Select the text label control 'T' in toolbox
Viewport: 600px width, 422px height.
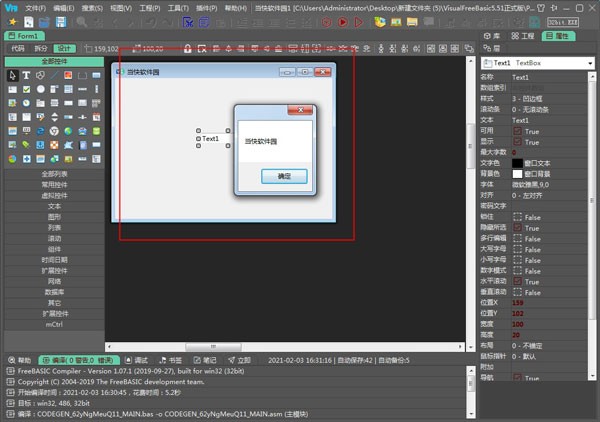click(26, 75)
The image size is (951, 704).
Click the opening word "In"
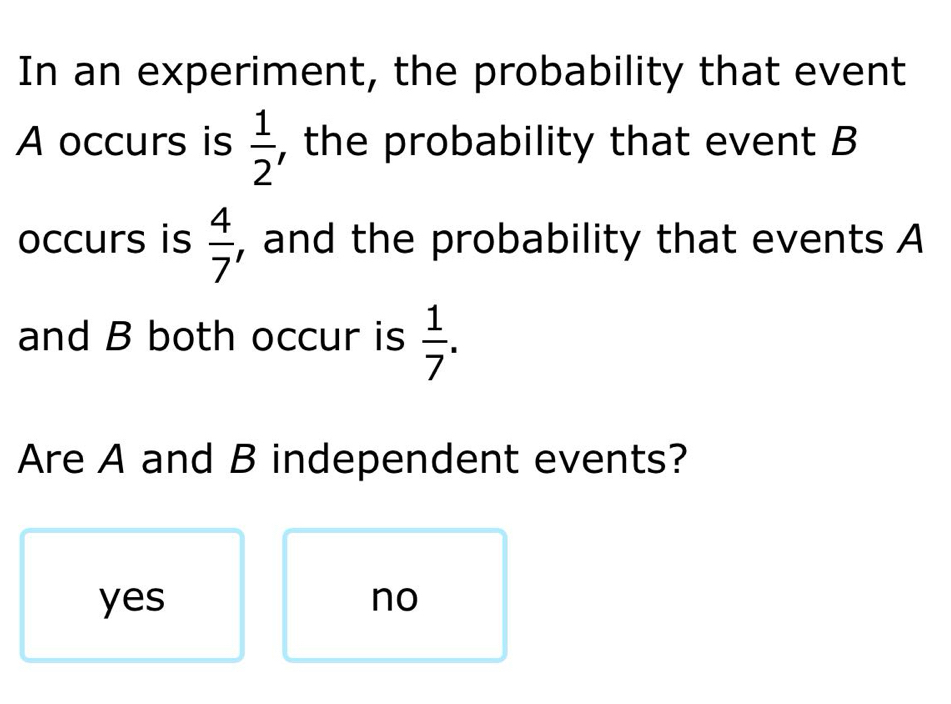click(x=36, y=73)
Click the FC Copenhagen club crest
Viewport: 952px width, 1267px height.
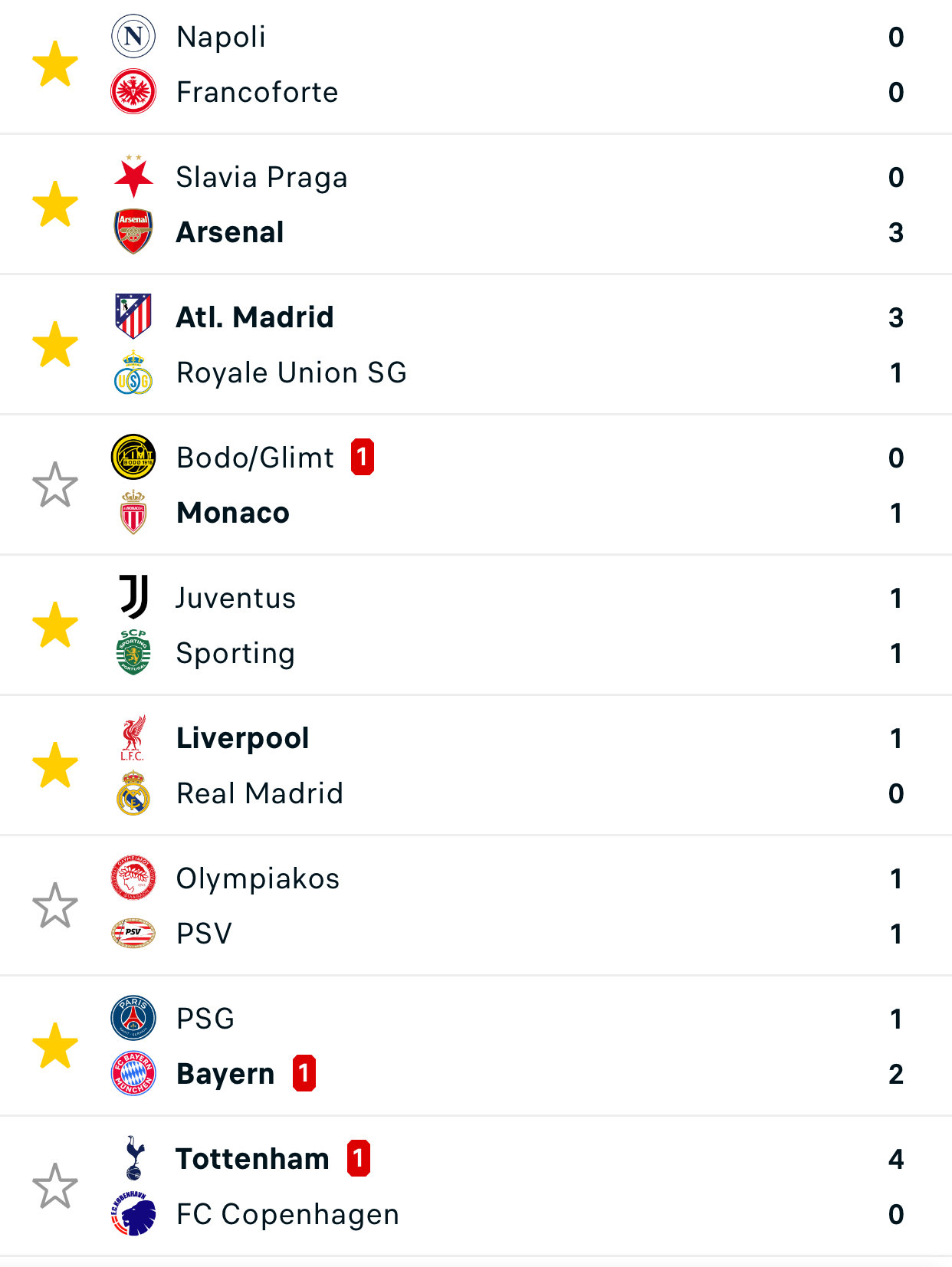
---
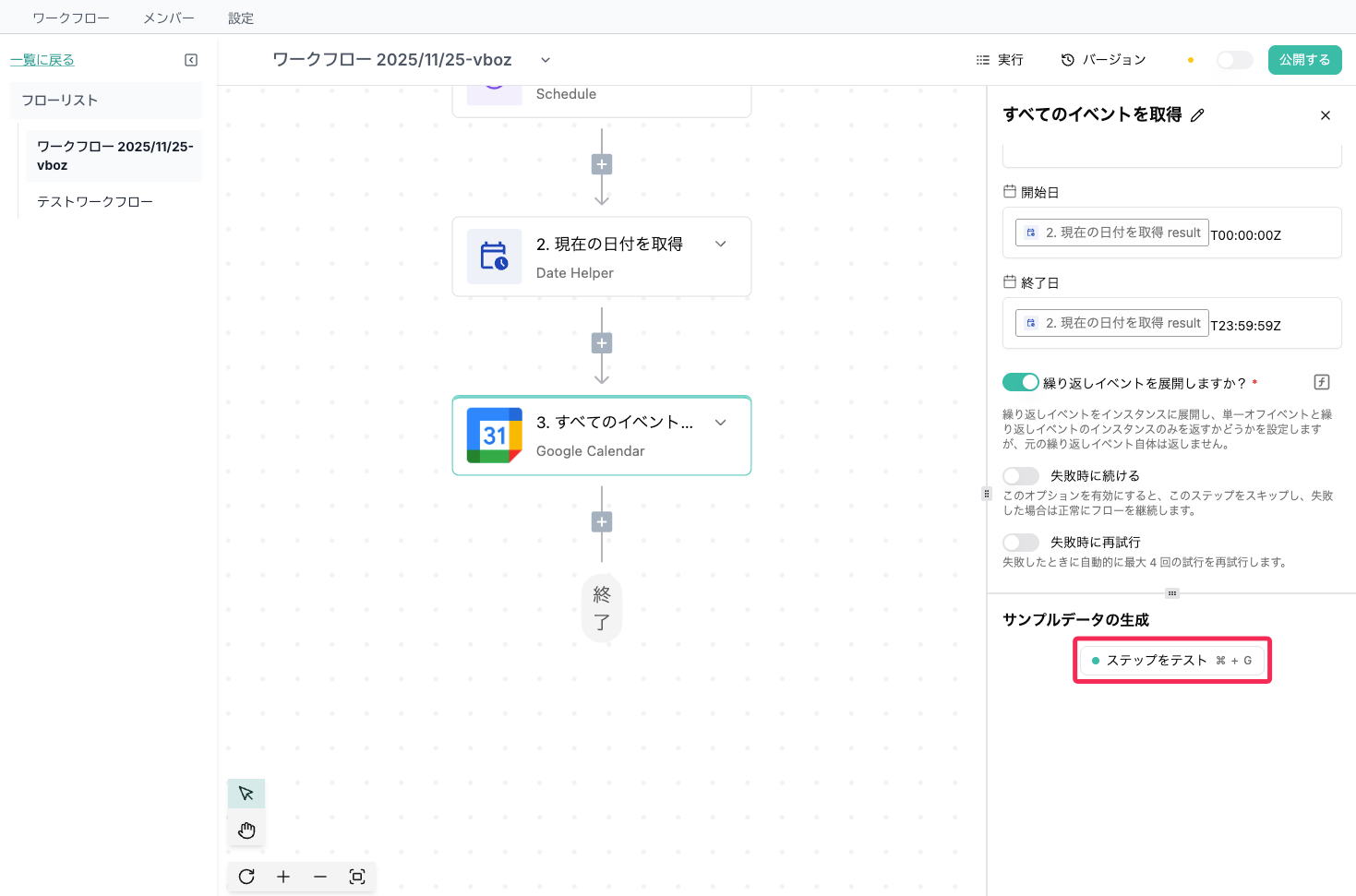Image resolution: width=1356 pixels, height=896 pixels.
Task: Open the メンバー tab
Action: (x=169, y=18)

*YOUR ASSIGNMENT*
What you write must match the listing exactly, from the line with "Click the opening" up to and including the line with "Viewport: 952px width, 1267px height.". Pictures stay out.

*REPLY*
Click the opening word "In"
click(x=36, y=73)
Click the FC Copenhagen club crest
Viewport: 952px width, 1267px height.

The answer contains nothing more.